*** Passage shown

Reason #3: As documented in previous posts, I’m very much not a morning person.
But birds start the day early, so we had to as well. Our plan was to conduct 8 to 10 point counts each morning. A point count involves standing in one place for a set amount of time (in this case, 5 minutes), and documenting every bird seen or heard. Sounds straightforward, right? But because birds are more often heard than seen, point counts require sharp ears and an encyclopedic knowledge of bird song.
As we climbed a steep hill to our first point, all I could hear was my own panting. I managed to catch my breath when we stopped to conduct the count…only to become aware of yet another problem.
Reason #4: I don’t know enough bird songs.
I could recognize some of what we heard, but definitely not all of it. I especially struggled with the partial songs and quiet ‘chip’ notes that were often all we heard. Luckily I was with several spectacularly talented birders, who were more than capable of conducting the counts. But after a few days in the field, I was feeling pretty discouraged.

******

Task to carry out:
Reproduce the passage on bird point counts word for word, from start to finish. The stored entries that come next are separate material, unrelated to the passage.

*** Supplied data

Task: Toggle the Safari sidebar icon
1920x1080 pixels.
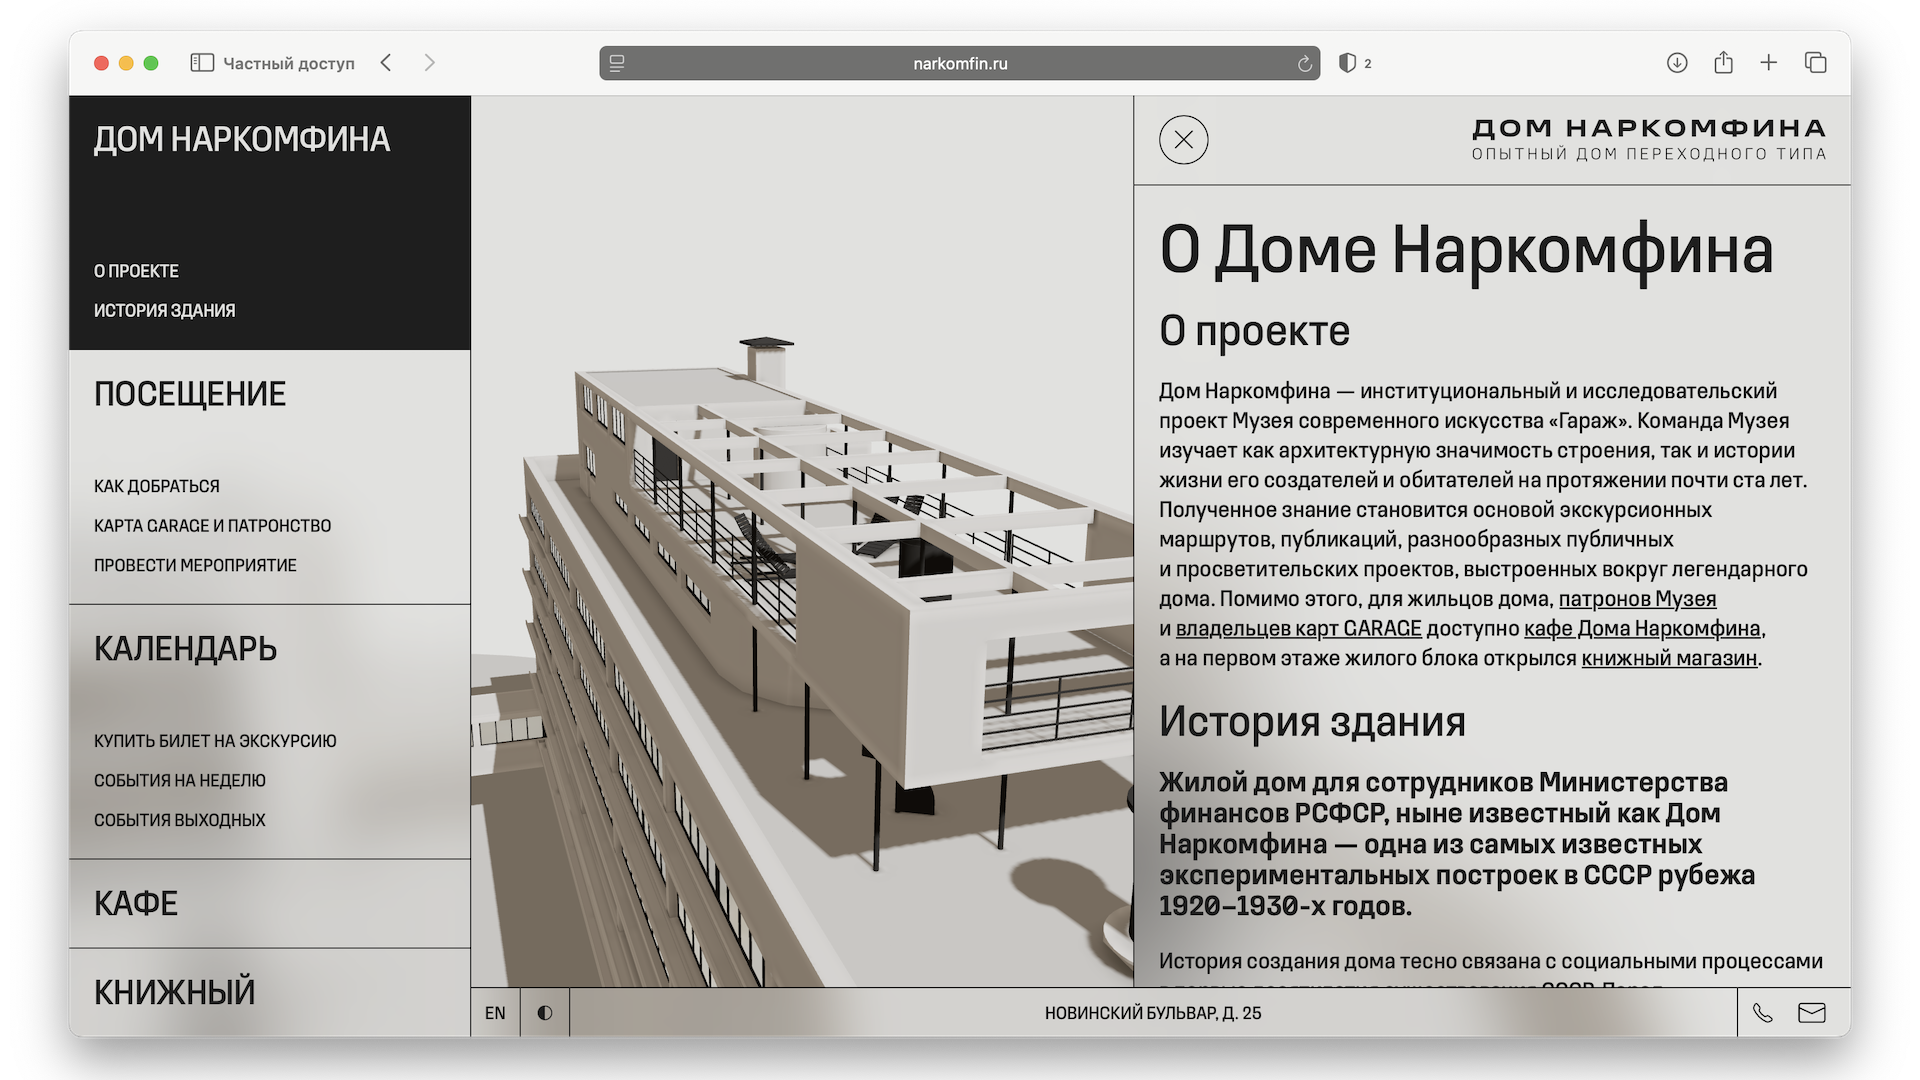Action: tap(202, 63)
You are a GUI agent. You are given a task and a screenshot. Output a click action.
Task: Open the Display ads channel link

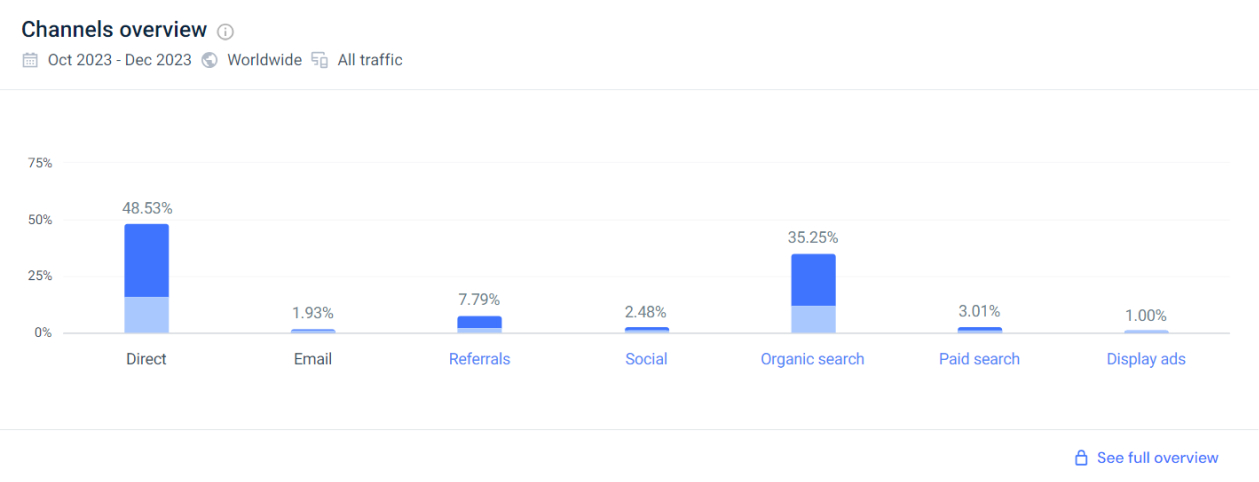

******

In response:
Reason #3: As documented in previous posts, I’m very much not a morning person.
But birds start the day early, so we had to as well. Our plan was to conduct 8 to 10 point counts each morning. A point count involves standing in one place for a set amount of time (in this case, 5 minutes), and documenting every bird seen or heard. Sounds straightforward, right? But because birds are more often heard than seen, point counts require sharp ears and an encyclopedic knowledge of bird song.
As we climbed a steep hill to our first point, all I could hear was my own panting. I managed to catch my breath when we stopped to conduct the count…only to become aware of yet another problem.
Reason #4: I don’t know enough bird songs.
I could recognize some of what we heard, but definitely not all of it. I especially struggled with the partial songs and quiet ‘chip’ notes that were often all we heard. Luckily I was with several spectacularly talented birders, who were more than capable of conducting the counts. But after a few days in the field, I was feeling pretty discouraged.